If you still need some help understanding why you need to convert files for laser-cutting, check out our article, “Why We Require Vector Files for Laser-Cutting.”
Okay, let’s get started!
Create a new document in Inkscape and import your raster image. If you use the “edit path by nodes” tool (F2), you’ll see that we have no nodes to select. You’ll also notice the edges are a little fuzzy or pixelated. We can fix that!
With your raster image selected, go to the Path menu and select Trace Bitmap (Shift+Alt+B).
In the dialog, select “Color Quantization,” and set your Colors to 2. You’ll want to adjust the rest of the settings according to your image. Keep an eye on the window that shows what you’re changing as you change it. When you’ve got everything dialed in, click “Update” and “OK”, and close this dialog.
Your image is now a vector object with paths and nodes. You need to delete the original image. It’s hiding behind the traced version. Select your vector object and move it to the side. You can now delete the raster image.
Select your object with the Edit path by nodes tool (F2) again. Depending on the quality and complexity of your image, you may have an unwanted amount of nodes. You can see that this image most definitely has way too many. We need to get rid of these because the laser follows a map from point to point (node to node.) If a path has too many nodes, it will not be usable for manufacturing. If you can simplify the laser’s path, you are going to get better results.
The good news is there is a very simple solution. Select your object and go to the “Path” menu again. Select “Simplify” (CTRL+L). This will reduce the amount of nodes.
The next thing you’ll want to do is inspect the edges of your object to make sure things are straight and smooth. This again will depend on the quality and complexity of the image you began with. Zoom in tight and view your image in Outline display mode.
The lines for this object are pretty bumpy and jagged. It’s important to clean these up because the laser will cut them exactly as seen here. There are a few ways to do this.
Select your object again with the “edit path by nodes” tool (F2). Along the top you’ll notice there are still a lot of extra nodes. You can select them by shift+clicking the nodes you want to target. They will turn blue once selected. Now, you can click the “delete selected nodes” button in the top toolbar.
The extra nodes have been removed which resulted in a much smoother curve.
Another way to smooth curves and lines is by adjusting the node handles. Click F2 to activate the “edit path by nodes” tool. Select a node and grab one of the handles. These will turn red when selected. Moving these handles will adjust the curve of the lines attached to that node.

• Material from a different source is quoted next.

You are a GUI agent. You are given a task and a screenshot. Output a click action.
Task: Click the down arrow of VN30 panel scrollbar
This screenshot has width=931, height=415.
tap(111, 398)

Once you’ve finished cleaning up your edges, you’ll want to check the size of your object and make sure it’s to scale. Using the “select and transform objects” tool (F1), select your object. You can scale it up and down by dragging the outer arrows. Holding the CTRL key as you drag will scale your object proportionally. You can also just type in your desired dimensions in the top toolbar. Make sure your dimensions are in inches so it will import to the laser correctly.